_PASSAGE PROVIDED_.
Pertussis Toxin as a Pharmacological Tool

  • B. Nürnberg
Part of the Handbook of Experimental Pharmacology book series (HEP, volume 145)


During the last two decades, bacterial toxins, e.g., pertussis toxin (PT), have become powerful pharmacological agents to identify and characterize biochemical entities involved in guanine-nucleotide-sensitive cellular responses elicited by hormones or neurotransmitters (Bourne et al. 1990, 1991; Wess 1998). PT in combination with radiolabeled nicotinamide adenine diphosphate cation (NAD+) or analogs thereof allowed probing of target proteins even in crude extracts. This sensitive technique has facilitated detection, isolation, identification and functional characterization of various members of the family of heterotrimeric regulatory guanosine triphosphate (GTP)-binding proteins, i.e., G proteins (Milligan 1988; Gilman 1995). Moreover, even in the era of genetic targeting approaches, such as antisense-oligonucleotide strategies or the gene-“knock-out” technology, PT is appreciated as a valuable tool in cell biology for discovering novel G-protein-coupled signaling pathways (Gutkind 1998; Lefkowitz 1998).

_WHAT IS EXPECTED_.
In the pertussis toxin text, what did pertussis toxin combined with radiolabeled NAD+ or its analogs make possible? You do not need the lines for this.

_ENTRIES PROVIDED_.

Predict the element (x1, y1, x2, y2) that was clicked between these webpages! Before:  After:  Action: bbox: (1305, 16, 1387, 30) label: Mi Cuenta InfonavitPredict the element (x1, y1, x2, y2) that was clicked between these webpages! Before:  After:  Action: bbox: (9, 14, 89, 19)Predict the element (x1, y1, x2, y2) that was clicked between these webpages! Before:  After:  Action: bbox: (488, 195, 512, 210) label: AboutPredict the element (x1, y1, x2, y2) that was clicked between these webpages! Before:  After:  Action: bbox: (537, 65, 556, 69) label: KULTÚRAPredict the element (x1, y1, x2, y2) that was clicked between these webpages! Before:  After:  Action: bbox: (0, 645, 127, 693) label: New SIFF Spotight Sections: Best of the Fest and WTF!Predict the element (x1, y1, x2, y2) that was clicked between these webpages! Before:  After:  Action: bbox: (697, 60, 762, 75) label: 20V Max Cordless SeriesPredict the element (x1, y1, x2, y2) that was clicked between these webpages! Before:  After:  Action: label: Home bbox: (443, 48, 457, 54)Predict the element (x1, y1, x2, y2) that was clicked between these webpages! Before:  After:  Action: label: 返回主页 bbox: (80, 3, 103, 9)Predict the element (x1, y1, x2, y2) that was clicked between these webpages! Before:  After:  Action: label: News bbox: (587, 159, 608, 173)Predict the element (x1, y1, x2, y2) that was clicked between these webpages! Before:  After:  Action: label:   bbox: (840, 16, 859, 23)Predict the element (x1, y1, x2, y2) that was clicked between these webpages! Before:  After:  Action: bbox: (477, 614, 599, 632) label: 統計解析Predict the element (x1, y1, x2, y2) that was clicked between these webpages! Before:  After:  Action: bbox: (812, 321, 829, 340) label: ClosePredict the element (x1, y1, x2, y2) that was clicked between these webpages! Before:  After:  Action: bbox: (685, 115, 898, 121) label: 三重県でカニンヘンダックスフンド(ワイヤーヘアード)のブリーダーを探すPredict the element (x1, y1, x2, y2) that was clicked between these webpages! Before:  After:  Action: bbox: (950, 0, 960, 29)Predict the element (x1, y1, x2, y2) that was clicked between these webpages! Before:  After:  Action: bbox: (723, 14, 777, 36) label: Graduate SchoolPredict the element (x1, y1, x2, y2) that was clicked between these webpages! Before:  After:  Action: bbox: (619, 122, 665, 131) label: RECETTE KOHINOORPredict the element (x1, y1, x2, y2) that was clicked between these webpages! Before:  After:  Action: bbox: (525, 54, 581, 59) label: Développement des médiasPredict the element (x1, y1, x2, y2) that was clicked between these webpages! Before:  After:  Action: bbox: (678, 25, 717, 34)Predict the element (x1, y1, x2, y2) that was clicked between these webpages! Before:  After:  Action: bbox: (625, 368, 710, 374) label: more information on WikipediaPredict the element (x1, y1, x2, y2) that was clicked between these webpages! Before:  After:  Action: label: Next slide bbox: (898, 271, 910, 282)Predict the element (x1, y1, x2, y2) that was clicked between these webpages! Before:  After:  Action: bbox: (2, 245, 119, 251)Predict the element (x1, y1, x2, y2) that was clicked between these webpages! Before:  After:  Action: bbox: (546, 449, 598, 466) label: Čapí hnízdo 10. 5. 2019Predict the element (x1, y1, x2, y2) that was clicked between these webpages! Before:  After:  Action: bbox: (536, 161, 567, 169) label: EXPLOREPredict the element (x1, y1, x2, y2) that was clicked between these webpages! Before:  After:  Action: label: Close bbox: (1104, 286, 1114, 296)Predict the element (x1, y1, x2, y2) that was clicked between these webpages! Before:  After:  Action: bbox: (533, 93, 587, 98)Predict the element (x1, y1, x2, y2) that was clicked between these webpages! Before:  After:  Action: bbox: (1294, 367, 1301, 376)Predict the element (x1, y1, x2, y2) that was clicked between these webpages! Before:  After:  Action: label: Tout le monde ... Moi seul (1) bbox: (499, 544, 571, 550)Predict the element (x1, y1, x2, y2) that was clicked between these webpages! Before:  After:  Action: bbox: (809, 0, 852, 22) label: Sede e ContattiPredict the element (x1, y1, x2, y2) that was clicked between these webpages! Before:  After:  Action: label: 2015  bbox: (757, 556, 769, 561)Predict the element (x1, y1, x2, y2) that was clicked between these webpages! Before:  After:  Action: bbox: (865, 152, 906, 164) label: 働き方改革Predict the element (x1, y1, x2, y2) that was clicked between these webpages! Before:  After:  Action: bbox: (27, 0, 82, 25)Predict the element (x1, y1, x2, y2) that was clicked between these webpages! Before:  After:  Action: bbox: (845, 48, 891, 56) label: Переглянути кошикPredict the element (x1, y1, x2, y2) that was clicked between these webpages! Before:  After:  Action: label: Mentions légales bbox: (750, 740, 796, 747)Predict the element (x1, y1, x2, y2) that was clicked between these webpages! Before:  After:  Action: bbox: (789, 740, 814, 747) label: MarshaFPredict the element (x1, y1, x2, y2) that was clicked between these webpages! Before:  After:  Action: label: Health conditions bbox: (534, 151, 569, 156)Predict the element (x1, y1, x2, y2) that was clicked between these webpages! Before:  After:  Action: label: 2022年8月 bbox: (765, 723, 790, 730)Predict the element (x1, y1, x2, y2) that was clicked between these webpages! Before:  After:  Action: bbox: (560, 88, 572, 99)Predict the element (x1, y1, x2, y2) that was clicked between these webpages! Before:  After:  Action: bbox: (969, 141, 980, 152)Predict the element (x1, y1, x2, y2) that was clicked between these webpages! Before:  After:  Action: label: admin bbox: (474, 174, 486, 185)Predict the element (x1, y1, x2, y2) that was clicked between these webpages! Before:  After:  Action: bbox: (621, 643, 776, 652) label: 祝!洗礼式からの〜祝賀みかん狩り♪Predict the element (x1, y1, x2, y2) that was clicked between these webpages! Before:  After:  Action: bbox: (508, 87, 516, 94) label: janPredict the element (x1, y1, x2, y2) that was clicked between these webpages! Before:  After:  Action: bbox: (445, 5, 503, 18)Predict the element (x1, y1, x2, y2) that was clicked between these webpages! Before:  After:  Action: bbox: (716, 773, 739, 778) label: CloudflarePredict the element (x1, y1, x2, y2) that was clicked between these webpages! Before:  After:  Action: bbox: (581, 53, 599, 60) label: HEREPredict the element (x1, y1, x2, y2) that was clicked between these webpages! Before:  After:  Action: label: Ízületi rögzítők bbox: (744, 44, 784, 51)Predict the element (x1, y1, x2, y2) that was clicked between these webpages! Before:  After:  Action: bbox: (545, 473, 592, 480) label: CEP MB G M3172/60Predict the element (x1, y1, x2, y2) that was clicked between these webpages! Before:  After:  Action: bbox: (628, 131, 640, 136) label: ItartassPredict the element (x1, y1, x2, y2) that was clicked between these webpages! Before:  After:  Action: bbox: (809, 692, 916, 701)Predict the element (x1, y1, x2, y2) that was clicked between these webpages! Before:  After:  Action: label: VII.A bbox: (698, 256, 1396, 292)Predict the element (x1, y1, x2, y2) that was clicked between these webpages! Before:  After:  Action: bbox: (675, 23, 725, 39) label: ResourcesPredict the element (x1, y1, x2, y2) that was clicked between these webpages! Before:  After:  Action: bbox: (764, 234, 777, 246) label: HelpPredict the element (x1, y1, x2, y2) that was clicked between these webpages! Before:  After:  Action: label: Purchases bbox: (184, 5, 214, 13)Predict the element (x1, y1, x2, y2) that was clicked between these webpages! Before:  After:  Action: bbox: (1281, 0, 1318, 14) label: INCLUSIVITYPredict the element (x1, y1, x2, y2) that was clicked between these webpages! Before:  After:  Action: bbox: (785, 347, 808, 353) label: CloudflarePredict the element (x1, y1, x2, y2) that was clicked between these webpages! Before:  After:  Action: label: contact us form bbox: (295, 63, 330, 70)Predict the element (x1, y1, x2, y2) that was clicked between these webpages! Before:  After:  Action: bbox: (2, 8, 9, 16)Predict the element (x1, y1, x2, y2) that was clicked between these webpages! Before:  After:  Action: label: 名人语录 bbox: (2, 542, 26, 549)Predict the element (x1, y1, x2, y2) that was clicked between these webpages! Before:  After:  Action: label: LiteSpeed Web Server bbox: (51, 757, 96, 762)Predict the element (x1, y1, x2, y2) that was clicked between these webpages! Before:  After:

_YOUR RESPONSE_.
It allowed probing of target proteins even in crude extracts.